Element and text position data:
━━━━━━━━━━━━━━━━
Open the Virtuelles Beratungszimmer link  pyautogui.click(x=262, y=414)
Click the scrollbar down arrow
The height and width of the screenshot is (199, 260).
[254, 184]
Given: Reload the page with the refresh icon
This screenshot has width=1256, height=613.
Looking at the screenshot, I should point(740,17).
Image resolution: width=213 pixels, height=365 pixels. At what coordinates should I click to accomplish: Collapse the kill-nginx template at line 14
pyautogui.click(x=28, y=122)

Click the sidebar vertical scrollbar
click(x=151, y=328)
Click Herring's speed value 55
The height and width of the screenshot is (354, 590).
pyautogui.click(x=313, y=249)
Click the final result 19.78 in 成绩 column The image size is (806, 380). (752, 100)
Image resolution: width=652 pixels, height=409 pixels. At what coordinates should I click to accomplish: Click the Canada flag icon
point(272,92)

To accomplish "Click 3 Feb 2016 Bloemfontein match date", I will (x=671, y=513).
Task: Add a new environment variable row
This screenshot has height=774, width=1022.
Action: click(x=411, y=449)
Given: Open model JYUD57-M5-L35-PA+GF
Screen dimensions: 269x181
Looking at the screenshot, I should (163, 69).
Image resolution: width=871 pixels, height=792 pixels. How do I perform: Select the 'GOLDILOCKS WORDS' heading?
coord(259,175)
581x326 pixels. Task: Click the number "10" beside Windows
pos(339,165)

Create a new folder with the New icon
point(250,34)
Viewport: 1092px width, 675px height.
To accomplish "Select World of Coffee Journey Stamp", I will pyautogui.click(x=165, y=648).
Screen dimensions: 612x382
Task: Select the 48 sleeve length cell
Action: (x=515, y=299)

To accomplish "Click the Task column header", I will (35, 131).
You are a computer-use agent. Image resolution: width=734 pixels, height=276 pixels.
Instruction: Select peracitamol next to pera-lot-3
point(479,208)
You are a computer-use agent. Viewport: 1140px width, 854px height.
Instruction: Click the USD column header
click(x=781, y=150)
━━━━━━━━━━━━━━━━
Prompt: Revise the listing so that "column header" becomes "column heading" at every occurrence, with everything else left as it is.

Result:
Open the Virtuelles Beratungszimmer link  pyautogui.click(x=262, y=414)
Click the scrollbar down arrow
The height and width of the screenshot is (199, 260).
[254, 184]
Given: Reload the page with the refresh icon
This screenshot has width=1256, height=613.
Looking at the screenshot, I should point(740,17).
Image resolution: width=213 pixels, height=365 pixels. At what coordinates should I click to accomplish: Collapse the kill-nginx template at line 14
pyautogui.click(x=28, y=122)

Click the sidebar vertical scrollbar
click(x=151, y=328)
Click Herring's speed value 55
The height and width of the screenshot is (354, 590).
pyautogui.click(x=313, y=249)
Click the final result 19.78 in 成绩 column The image size is (806, 380). (752, 100)
Image resolution: width=652 pixels, height=409 pixels. At what coordinates should I click to accomplish: Click the Canada flag icon
point(272,92)

To accomplish "Click 3 Feb 2016 Bloemfontein match date", I will (x=671, y=513).
Task: Add a new environment variable row
This screenshot has height=774, width=1022.
Action: click(x=411, y=449)
Given: Open model JYUD57-M5-L35-PA+GF
Screen dimensions: 269x181
Looking at the screenshot, I should (163, 69).
Image resolution: width=871 pixels, height=792 pixels. How do I perform: Select the 'GOLDILOCKS WORDS' heading?
coord(259,175)
581x326 pixels. Task: Click the number "10" beside Windows
pos(339,165)

Create a new folder with the New icon
point(250,34)
Viewport: 1092px width, 675px height.
To accomplish "Select World of Coffee Journey Stamp", I will pyautogui.click(x=165, y=648).
Screen dimensions: 612x382
Task: Select the 48 sleeve length cell
Action: (x=515, y=299)

To accomplish "Click the Task column heading", I will (35, 131).
You are a computer-use agent. Image resolution: width=734 pixels, height=276 pixels.
Instruction: Select peracitamol next to pera-lot-3
point(479,208)
You are a computer-use agent. Viewport: 1140px width, 854px height.
Instruction: Click the USD column heading
click(x=781, y=150)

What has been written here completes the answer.